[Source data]
= Beginning of Section =
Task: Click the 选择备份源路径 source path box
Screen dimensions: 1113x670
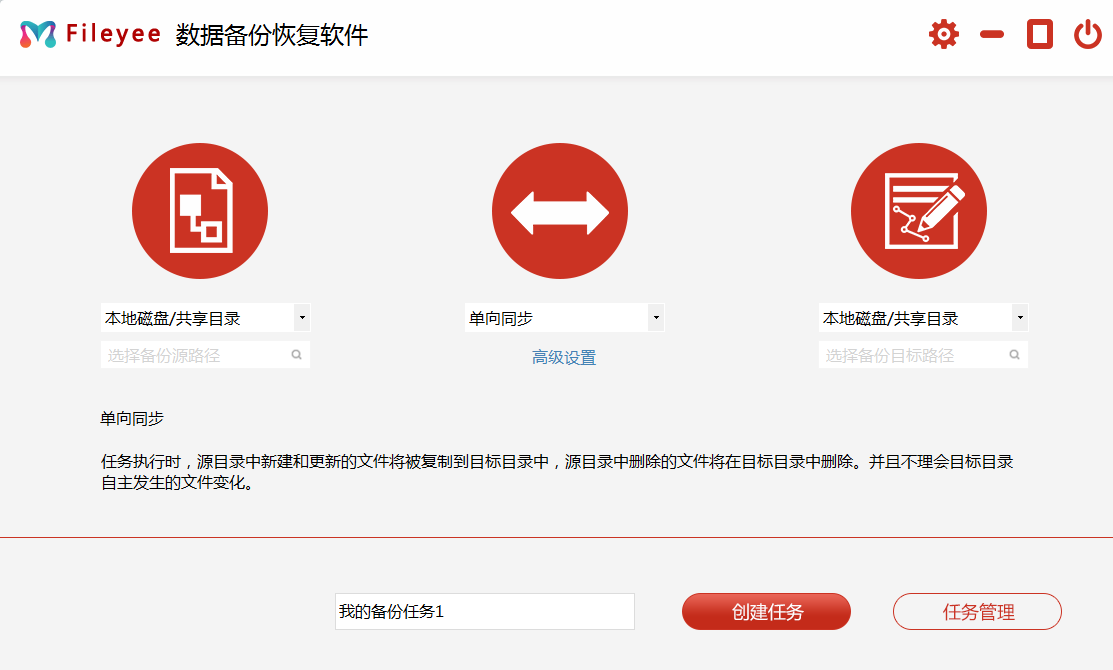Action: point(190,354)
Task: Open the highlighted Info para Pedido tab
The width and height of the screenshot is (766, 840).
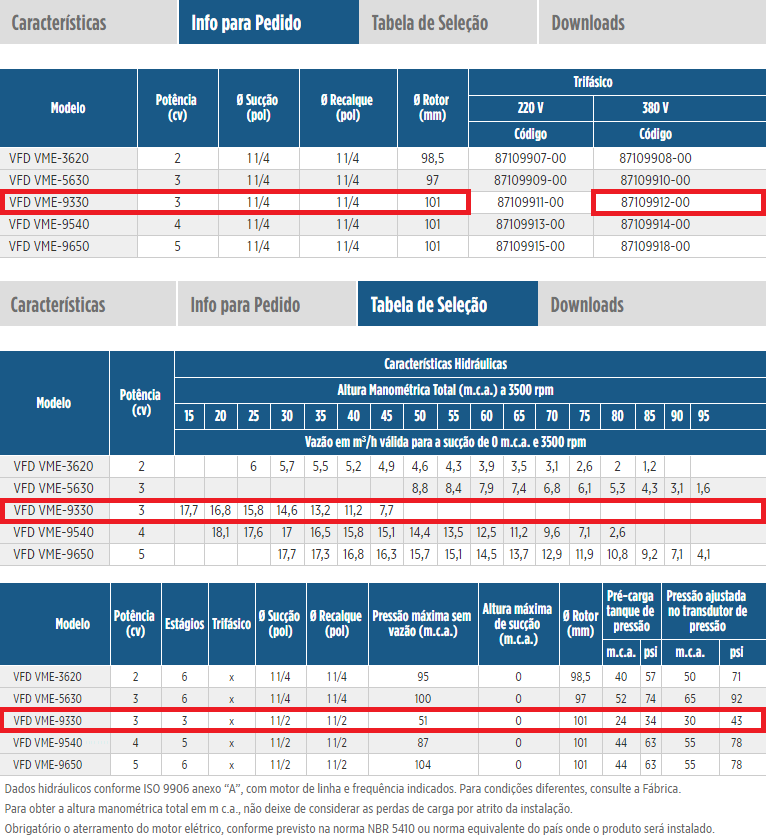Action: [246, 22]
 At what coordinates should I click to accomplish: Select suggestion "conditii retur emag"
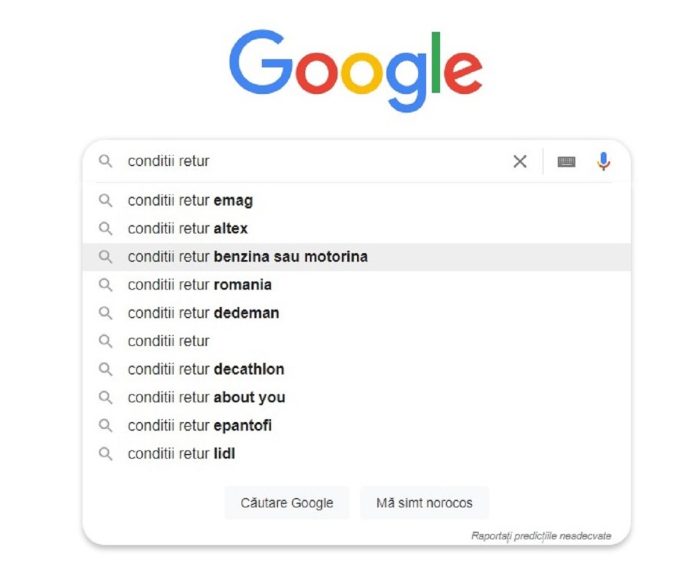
= End of Section =
What is needed: All records above must be output exactly as they stand, excluding pictures.

Finished exercise:
Task: Click the 选择备份源路径 source path box
Screen dimensions: 1113x670
Action: point(190,354)
Task: Open the highlighted Info para Pedido tab
The width and height of the screenshot is (766, 840).
Action: [246, 22]
 At what coordinates should I click to accomplish: Select suggestion "conditii retur emag"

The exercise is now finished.